■ Task
Your reply should consist solely of the lines from the start of the material below through the line containing "Task: Click the Word icon in the taskbar", reproduced exactly.
Exercise material below:
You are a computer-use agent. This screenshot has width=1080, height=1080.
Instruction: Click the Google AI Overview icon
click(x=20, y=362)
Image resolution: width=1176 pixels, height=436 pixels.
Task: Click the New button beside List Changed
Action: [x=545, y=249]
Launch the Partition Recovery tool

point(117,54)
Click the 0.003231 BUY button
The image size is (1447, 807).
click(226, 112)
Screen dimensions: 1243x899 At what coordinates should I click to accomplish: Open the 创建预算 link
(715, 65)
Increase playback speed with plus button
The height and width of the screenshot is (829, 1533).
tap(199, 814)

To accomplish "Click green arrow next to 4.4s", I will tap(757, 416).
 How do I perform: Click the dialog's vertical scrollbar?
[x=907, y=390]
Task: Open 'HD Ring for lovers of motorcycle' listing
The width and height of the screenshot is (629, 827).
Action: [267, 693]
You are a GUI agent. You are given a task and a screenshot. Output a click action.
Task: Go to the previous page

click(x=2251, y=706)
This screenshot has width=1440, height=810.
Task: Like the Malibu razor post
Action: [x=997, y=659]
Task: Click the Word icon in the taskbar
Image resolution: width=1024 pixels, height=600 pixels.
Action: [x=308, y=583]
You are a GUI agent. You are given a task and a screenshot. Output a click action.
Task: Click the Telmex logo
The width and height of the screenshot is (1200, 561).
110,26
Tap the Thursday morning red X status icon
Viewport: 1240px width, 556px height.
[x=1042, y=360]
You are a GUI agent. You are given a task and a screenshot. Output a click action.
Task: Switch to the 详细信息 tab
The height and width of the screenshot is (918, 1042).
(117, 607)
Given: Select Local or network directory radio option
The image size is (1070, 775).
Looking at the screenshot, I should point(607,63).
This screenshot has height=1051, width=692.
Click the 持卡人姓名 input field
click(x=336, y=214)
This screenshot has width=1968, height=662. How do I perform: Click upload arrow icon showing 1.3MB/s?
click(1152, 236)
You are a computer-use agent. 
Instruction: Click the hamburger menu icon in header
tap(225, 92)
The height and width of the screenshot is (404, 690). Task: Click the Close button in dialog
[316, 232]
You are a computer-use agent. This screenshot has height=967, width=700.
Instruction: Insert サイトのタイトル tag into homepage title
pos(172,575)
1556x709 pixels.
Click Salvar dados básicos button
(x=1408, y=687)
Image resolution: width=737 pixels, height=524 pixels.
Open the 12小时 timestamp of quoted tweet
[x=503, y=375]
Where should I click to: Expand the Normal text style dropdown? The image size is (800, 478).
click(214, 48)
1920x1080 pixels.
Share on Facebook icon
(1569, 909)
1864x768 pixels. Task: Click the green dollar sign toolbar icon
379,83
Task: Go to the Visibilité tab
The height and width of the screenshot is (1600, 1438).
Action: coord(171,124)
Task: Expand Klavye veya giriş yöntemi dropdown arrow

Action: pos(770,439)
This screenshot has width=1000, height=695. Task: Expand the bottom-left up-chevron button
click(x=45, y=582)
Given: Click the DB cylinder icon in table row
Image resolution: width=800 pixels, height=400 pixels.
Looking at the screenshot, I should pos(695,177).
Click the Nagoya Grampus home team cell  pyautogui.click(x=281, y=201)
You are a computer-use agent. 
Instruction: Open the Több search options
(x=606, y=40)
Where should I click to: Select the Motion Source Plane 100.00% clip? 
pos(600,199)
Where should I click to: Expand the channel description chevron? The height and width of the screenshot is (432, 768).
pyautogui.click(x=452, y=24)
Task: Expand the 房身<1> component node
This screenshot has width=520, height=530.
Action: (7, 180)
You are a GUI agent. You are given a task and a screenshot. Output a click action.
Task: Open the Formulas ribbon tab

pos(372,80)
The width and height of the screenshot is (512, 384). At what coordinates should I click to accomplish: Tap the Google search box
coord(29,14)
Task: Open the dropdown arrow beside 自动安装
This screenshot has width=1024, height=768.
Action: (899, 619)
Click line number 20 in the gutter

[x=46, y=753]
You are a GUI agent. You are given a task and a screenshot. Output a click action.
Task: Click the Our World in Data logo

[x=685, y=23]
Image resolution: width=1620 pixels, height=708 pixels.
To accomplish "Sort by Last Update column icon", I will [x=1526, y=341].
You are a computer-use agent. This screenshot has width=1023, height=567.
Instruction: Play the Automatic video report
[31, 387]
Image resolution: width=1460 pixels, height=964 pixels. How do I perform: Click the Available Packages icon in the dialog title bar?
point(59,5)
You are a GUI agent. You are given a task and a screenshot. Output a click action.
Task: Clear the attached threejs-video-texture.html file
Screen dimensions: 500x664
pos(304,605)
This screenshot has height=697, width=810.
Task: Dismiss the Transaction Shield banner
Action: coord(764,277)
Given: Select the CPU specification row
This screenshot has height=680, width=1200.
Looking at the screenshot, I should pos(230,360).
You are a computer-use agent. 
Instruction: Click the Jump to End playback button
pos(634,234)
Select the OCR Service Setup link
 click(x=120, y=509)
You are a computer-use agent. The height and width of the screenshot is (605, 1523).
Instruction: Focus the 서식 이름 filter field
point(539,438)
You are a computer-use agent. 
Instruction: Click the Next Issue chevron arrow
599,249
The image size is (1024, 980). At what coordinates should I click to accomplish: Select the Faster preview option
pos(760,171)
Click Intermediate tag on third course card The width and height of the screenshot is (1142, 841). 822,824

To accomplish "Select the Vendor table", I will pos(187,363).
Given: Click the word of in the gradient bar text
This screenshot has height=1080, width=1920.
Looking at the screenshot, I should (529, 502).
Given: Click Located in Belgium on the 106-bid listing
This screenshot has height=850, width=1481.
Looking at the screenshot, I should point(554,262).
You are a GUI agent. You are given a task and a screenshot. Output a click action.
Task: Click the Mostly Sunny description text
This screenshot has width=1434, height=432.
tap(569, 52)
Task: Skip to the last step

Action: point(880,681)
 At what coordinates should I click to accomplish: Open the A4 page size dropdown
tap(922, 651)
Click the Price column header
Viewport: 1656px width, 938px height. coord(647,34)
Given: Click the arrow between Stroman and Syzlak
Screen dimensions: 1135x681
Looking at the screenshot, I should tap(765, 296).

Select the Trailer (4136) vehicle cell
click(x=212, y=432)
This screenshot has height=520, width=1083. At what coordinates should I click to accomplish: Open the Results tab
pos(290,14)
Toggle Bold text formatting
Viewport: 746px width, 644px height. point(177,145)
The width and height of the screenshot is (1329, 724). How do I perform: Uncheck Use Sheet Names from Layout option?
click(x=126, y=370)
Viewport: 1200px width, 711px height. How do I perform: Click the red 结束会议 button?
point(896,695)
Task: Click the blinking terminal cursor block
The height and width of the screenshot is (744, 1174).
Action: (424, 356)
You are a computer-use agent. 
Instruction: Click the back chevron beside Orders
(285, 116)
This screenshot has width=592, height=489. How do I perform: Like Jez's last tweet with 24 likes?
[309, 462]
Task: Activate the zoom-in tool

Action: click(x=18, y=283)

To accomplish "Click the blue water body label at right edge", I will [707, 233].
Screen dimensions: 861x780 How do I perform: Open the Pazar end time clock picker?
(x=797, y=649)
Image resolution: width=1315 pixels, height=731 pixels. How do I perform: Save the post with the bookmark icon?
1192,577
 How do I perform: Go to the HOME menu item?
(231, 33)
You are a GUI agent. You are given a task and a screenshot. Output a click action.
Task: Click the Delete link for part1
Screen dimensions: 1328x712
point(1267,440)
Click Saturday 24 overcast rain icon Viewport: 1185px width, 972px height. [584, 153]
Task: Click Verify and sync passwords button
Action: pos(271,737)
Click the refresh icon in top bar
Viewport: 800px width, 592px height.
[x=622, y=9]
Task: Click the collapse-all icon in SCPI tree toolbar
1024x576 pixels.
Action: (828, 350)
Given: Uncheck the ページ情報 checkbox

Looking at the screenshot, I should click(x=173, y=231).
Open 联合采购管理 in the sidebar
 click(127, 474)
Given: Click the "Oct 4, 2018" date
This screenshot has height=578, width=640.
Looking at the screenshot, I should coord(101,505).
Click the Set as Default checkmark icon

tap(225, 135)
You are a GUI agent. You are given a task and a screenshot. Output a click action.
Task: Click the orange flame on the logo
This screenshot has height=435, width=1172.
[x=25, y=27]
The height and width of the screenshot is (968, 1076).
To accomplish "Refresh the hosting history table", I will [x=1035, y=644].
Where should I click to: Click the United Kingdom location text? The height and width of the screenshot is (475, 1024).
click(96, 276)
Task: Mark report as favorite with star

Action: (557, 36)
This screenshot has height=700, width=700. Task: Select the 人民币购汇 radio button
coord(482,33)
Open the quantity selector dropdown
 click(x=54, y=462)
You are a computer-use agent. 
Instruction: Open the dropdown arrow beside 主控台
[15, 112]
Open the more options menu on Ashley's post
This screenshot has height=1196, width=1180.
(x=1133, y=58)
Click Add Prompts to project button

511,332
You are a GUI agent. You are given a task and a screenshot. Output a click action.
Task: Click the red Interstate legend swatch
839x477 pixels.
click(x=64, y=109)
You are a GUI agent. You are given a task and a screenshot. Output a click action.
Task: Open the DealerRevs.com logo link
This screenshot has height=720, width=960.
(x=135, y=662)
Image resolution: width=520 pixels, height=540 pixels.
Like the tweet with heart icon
End of Exercise material.
■ Answer space
You are a computer-use agent. This screenshot has width=1080, height=1080.
Instruction: Click the Google AI Overview icon
click(x=20, y=362)
Image resolution: width=1176 pixels, height=436 pixels.
Task: Click the New button beside List Changed
Action: [x=545, y=249]
Launch the Partition Recovery tool

point(117,54)
Click the 0.003231 BUY button
The image size is (1447, 807).
click(226, 112)
Screen dimensions: 1243x899 At what coordinates should I click to accomplish: Open the 创建预算 link
(715, 65)
Increase playback speed with plus button
The height and width of the screenshot is (829, 1533).
tap(199, 814)

To accomplish "Click green arrow next to 4.4s", I will tap(757, 416).
 How do I perform: Click the dialog's vertical scrollbar?
[x=907, y=390]
Task: Open 'HD Ring for lovers of motorcycle' listing
The width and height of the screenshot is (629, 827).
Action: [267, 693]
You are a GUI agent. You are given a task and a screenshot. Output a click action.
Task: Go to the previous page

click(x=2251, y=706)
This screenshot has width=1440, height=810.
Task: Like the Malibu razor post
Action: [x=997, y=659]
Task: Click the Word icon in the taskbar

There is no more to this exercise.